● **Work required**
Provide again, from the entries below, every line from the one containing "Viewport: 1600px width, 859px" through the one containing "The image size is (1543, 513).", exactly as written, and no other line.

━━━━━━━━━━━━━━━━━━━━

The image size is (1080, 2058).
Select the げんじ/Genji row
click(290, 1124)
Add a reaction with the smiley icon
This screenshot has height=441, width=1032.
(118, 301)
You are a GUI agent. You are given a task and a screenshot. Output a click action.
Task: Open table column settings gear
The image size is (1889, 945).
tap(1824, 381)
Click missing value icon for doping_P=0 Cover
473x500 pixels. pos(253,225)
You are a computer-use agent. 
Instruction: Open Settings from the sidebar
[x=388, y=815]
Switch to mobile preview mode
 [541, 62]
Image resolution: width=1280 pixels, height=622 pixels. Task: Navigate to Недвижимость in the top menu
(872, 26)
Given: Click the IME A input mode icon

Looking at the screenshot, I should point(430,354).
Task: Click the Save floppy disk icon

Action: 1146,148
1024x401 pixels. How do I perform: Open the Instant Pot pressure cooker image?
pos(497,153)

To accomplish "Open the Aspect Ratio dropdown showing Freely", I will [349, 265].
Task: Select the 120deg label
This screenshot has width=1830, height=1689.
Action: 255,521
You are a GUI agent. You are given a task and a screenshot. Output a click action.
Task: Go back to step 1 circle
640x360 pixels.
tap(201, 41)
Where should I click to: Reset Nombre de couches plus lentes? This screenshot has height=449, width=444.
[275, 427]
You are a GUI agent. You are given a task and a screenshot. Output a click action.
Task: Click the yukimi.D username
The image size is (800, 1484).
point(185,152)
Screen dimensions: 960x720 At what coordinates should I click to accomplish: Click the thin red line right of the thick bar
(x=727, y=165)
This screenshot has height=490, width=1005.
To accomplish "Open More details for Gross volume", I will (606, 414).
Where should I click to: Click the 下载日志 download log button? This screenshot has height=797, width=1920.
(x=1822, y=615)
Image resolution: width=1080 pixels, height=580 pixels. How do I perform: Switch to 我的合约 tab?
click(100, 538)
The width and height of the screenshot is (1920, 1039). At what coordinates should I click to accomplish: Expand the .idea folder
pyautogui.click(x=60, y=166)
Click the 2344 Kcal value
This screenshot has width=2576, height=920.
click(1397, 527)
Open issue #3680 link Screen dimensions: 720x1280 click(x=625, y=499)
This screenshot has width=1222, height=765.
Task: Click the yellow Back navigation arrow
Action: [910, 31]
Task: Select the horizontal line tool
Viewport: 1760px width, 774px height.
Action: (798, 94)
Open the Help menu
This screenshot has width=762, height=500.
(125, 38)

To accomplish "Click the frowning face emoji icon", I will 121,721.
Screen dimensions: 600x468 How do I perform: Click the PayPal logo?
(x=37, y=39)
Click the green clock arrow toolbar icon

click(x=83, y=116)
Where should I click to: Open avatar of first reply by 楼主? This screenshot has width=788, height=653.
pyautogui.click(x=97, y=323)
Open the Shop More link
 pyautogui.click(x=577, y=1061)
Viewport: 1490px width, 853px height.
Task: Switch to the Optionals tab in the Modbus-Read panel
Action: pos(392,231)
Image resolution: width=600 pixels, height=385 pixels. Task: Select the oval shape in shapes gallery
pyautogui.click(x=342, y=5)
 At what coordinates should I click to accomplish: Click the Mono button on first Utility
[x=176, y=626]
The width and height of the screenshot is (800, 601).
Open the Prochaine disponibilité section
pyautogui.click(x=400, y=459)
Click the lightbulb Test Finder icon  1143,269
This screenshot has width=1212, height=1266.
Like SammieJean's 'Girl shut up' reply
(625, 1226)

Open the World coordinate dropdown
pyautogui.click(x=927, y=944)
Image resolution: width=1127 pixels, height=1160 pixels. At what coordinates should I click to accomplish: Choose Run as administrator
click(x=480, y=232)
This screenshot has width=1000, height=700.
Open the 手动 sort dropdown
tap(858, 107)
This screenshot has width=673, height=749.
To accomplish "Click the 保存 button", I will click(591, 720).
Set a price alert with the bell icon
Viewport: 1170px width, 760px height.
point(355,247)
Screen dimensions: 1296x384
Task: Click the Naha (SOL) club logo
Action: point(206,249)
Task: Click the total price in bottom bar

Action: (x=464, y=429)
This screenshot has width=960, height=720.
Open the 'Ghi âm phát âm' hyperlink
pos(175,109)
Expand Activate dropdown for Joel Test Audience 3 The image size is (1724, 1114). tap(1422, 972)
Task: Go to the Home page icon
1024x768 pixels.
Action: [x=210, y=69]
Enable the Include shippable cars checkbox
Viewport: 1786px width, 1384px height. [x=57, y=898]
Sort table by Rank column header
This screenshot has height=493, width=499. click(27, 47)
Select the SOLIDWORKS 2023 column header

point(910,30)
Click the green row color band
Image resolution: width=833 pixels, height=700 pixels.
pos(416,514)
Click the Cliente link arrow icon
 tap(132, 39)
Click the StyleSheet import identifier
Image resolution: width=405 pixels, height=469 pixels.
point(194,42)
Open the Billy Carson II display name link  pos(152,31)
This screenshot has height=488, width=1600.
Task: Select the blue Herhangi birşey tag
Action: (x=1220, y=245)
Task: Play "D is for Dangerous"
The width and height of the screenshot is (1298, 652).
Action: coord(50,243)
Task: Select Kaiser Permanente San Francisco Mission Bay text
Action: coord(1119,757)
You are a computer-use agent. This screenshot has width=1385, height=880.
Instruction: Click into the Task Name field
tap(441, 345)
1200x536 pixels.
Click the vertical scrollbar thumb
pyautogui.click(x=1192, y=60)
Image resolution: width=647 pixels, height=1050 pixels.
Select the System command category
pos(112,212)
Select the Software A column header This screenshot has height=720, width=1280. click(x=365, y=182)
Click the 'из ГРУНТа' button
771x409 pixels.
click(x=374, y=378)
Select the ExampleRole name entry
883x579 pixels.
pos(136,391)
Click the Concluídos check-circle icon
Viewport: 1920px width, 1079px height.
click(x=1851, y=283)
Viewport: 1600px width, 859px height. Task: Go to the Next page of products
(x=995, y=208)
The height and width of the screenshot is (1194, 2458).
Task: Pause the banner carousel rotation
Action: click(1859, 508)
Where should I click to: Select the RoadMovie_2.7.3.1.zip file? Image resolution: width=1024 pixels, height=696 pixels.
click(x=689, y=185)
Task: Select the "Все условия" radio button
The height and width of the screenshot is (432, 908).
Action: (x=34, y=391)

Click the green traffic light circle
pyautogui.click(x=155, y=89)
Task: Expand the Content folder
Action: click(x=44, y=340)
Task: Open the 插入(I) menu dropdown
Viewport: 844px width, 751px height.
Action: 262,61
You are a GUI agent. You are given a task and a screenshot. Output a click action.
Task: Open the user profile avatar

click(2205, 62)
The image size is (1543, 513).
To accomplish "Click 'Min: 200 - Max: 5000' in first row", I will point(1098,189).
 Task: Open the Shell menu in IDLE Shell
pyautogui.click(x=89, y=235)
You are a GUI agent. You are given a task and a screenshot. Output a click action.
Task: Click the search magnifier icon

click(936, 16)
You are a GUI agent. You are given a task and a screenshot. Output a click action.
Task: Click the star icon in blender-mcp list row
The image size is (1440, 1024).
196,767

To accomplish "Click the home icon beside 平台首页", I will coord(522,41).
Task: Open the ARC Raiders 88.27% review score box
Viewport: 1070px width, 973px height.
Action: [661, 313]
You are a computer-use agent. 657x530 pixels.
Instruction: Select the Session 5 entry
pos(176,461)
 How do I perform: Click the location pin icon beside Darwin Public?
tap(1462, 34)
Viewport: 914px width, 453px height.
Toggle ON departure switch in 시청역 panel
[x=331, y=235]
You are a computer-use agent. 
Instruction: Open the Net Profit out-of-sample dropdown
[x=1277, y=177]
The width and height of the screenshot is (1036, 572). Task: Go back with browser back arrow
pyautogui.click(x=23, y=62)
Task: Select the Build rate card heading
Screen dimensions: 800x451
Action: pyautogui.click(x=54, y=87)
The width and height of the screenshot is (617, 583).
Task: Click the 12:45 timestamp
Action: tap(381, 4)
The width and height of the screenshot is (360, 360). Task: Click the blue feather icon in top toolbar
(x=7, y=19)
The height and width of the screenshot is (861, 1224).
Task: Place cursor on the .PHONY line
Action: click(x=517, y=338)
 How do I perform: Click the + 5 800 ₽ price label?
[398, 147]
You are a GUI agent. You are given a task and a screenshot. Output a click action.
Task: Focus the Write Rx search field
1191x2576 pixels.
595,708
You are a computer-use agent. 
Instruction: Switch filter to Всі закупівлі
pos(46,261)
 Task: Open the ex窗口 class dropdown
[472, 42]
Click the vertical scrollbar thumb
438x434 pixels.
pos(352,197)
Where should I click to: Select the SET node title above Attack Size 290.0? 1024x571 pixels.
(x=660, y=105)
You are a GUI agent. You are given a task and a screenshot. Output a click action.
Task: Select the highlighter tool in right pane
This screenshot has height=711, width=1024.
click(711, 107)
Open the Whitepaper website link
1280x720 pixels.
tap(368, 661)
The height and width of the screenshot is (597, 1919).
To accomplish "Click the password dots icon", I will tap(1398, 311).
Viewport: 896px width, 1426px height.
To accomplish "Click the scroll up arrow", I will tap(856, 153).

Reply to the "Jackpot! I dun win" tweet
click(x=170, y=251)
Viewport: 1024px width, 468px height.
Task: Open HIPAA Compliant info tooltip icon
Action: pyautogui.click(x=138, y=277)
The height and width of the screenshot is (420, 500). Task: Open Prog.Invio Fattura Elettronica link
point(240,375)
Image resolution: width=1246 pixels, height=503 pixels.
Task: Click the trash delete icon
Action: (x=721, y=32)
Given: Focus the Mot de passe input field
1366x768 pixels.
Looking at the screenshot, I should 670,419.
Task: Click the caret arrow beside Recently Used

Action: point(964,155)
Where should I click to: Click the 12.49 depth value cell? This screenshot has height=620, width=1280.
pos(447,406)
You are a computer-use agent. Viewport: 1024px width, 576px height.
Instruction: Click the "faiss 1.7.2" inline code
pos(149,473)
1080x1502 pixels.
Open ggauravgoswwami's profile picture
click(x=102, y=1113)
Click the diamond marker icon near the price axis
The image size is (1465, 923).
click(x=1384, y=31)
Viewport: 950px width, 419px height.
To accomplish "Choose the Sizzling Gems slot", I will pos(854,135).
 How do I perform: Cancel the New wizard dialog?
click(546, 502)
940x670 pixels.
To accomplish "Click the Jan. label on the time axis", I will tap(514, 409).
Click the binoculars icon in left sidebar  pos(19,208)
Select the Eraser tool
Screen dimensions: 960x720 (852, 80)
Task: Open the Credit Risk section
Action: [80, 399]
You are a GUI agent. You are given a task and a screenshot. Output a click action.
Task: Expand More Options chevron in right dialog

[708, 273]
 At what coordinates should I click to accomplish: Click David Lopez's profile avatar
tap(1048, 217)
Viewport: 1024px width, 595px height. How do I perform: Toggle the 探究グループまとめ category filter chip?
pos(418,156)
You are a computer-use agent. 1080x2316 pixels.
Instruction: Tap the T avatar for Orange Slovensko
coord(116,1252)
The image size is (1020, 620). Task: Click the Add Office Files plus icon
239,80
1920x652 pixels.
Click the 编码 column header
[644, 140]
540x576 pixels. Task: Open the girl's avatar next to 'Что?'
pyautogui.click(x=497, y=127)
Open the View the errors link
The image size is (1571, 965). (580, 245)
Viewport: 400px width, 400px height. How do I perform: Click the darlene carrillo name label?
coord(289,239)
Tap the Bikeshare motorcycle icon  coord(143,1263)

━━━━━━━━━━━━━━━━━━━━

● **Solution to this problem**
Viewport: 1600px width, 859px height. Task: Go to the Next page of products
(x=995, y=208)
The height and width of the screenshot is (1194, 2458).
Task: Pause the banner carousel rotation
Action: click(1859, 508)
Where should I click to: Select the RoadMovie_2.7.3.1.zip file? Image resolution: width=1024 pixels, height=696 pixels.
click(x=689, y=185)
Task: Select the "Все условия" radio button
The height and width of the screenshot is (432, 908).
Action: (x=34, y=391)

Click the green traffic light circle
pyautogui.click(x=155, y=89)
Task: Expand the Content folder
Action: click(x=44, y=340)
Task: Open the 插入(I) menu dropdown
Viewport: 844px width, 751px height.
Action: 262,61
You are a GUI agent. You are given a task and a screenshot. Output a click action.
Task: Open the user profile avatar

click(2205, 62)
The image size is (1543, 513).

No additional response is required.